Problem to solve
Could you write out, word for word, the rows from the line with "Given: Download debug" up to and including the line with "Looking at the", and nothing else?

Exercise input
——————————

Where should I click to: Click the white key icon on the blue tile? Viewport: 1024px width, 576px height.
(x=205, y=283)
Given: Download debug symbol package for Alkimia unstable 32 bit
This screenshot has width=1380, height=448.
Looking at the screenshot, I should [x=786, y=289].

——————————

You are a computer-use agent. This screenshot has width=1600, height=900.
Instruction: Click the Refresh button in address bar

——————————

Exercise answer
Given: Download debug symbol package for Alkimia unstable 32 bit
This screenshot has width=1380, height=448.
Looking at the screenshot, I should [x=786, y=289].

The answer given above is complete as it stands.